#### Dataset records ####

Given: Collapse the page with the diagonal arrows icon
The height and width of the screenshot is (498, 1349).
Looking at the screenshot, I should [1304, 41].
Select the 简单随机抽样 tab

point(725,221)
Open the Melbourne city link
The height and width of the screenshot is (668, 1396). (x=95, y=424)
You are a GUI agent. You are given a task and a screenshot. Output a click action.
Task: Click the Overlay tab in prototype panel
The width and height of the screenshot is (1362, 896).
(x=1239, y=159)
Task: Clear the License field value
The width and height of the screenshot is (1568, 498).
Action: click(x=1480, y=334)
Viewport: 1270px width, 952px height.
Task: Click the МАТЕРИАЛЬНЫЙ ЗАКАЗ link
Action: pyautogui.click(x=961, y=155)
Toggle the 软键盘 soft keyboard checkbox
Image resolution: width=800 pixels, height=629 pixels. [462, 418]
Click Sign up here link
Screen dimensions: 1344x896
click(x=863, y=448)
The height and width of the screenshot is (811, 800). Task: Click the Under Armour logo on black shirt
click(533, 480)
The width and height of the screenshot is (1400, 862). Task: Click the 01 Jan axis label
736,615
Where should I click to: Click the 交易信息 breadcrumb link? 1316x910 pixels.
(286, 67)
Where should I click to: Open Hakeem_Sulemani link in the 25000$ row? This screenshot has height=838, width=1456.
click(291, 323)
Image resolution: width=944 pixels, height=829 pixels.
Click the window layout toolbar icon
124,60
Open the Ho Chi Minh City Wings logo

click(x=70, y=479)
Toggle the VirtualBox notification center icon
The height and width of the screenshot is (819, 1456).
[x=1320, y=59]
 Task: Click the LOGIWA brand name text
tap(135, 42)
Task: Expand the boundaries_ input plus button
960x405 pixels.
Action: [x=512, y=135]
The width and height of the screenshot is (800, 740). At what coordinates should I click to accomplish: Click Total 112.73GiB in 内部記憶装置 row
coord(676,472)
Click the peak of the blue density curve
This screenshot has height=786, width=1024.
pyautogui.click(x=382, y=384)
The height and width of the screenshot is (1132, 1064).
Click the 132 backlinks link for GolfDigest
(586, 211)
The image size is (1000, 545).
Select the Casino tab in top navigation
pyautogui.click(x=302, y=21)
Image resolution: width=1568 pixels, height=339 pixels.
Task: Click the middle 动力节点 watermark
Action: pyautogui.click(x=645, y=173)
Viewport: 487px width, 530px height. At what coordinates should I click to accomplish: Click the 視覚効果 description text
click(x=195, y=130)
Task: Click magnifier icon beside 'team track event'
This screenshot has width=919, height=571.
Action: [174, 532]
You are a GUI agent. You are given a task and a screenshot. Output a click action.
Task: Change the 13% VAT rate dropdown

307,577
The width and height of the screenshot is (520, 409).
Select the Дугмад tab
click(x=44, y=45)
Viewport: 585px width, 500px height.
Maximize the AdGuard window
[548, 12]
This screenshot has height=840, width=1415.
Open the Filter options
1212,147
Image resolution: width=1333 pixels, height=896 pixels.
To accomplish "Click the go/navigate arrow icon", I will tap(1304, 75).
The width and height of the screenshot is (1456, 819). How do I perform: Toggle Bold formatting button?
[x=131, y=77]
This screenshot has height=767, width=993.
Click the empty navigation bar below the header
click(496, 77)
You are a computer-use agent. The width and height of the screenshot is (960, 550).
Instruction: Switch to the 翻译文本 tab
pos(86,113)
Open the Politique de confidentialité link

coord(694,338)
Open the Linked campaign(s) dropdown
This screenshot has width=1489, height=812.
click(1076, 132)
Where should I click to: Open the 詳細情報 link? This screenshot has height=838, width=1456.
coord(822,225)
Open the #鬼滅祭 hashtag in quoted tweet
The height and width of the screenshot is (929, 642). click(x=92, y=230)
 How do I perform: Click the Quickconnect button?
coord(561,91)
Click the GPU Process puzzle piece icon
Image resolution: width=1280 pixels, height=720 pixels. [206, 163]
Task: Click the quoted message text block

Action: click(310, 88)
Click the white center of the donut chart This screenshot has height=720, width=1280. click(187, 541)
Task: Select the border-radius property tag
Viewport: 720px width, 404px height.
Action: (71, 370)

####

* Work instructions *
Reproduce all the items above, swapping "Where should I click to" for "Where do I click to" wherever it occurs and leaving everything else unchanged.

* Written answer *
Given: Collapse the page with the diagonal arrows icon
The height and width of the screenshot is (498, 1349).
Looking at the screenshot, I should [1304, 41].
Select the 简单随机抽样 tab

point(725,221)
Open the Melbourne city link
The height and width of the screenshot is (668, 1396). (x=95, y=424)
You are a GUI agent. You are given a task and a screenshot. Output a click action.
Task: Click the Overlay tab in prototype panel
The width and height of the screenshot is (1362, 896).
(x=1239, y=159)
Task: Clear the License field value
The width and height of the screenshot is (1568, 498).
Action: click(x=1480, y=334)
Viewport: 1270px width, 952px height.
Task: Click the МАТЕРИАЛЬНЫЙ ЗАКАЗ link
Action: pyautogui.click(x=961, y=155)
Toggle the 软键盘 soft keyboard checkbox
Image resolution: width=800 pixels, height=629 pixels. [462, 418]
Click Sign up here link
Screen dimensions: 1344x896
click(x=863, y=448)
The height and width of the screenshot is (811, 800). Task: Click the Under Armour logo on black shirt
click(533, 480)
The width and height of the screenshot is (1400, 862). Task: Click the 01 Jan axis label
736,615
Where do I click to: Click the 交易信息 breadcrumb link? 1316x910 pixels.
(286, 67)
Where do I click to: Open Hakeem_Sulemani link in the 25000$ row? This screenshot has height=838, width=1456.
click(291, 323)
Image resolution: width=944 pixels, height=829 pixels.
Click the window layout toolbar icon
124,60
Open the Ho Chi Minh City Wings logo

click(x=70, y=479)
Toggle the VirtualBox notification center icon
The height and width of the screenshot is (819, 1456).
[x=1320, y=59]
 Task: Click the LOGIWA brand name text
tap(135, 42)
Task: Expand the boundaries_ input plus button
960x405 pixels.
Action: [x=512, y=135]
The width and height of the screenshot is (800, 740). At what coordinates should I click to accomplish: Click Total 112.73GiB in 内部記憶装置 row
coord(676,472)
Click the peak of the blue density curve
This screenshot has height=786, width=1024.
pyautogui.click(x=382, y=384)
The height and width of the screenshot is (1132, 1064).
Click the 132 backlinks link for GolfDigest
(586, 211)
The image size is (1000, 545).
Select the Casino tab in top navigation
pyautogui.click(x=302, y=21)
Image resolution: width=1568 pixels, height=339 pixels.
Task: Click the middle 动力节点 watermark
Action: pyautogui.click(x=645, y=173)
Viewport: 487px width, 530px height. At what coordinates should I click to accomplish: Click the 視覚効果 description text
click(x=195, y=130)
Task: Click magnifier icon beside 'team track event'
This screenshot has width=919, height=571.
Action: [174, 532]
You are a GUI agent. You are given a task and a screenshot. Output a click action.
Task: Change the 13% VAT rate dropdown

307,577
The width and height of the screenshot is (520, 409).
Select the Дугмад tab
click(x=44, y=45)
Viewport: 585px width, 500px height.
Maximize the AdGuard window
[548, 12]
This screenshot has height=840, width=1415.
Open the Filter options
1212,147
Image resolution: width=1333 pixels, height=896 pixels.
To accomplish "Click the go/navigate arrow icon", I will tap(1304, 75).
The width and height of the screenshot is (1456, 819). How do I perform: Toggle Bold formatting button?
[x=131, y=77]
This screenshot has height=767, width=993.
Click the empty navigation bar below the header
click(496, 77)
You are a computer-use agent. The width and height of the screenshot is (960, 550).
Instruction: Switch to the 翻译文本 tab
pos(86,113)
Open the Politique de confidentialité link

coord(694,338)
Open the Linked campaign(s) dropdown
This screenshot has width=1489, height=812.
click(1076, 132)
Where do I click to: Open the 詳細情報 link? This screenshot has height=838, width=1456.
coord(822,225)
Open the #鬼滅祭 hashtag in quoted tweet
The height and width of the screenshot is (929, 642). click(x=92, y=230)
 How do I perform: Click the Quickconnect button?
coord(561,91)
Click the GPU Process puzzle piece icon
Image resolution: width=1280 pixels, height=720 pixels. [206, 163]
Task: Click the quoted message text block

Action: click(310, 88)
Click the white center of the donut chart This screenshot has height=720, width=1280. click(187, 541)
Task: Select the border-radius property tag
Viewport: 720px width, 404px height.
Action: (71, 370)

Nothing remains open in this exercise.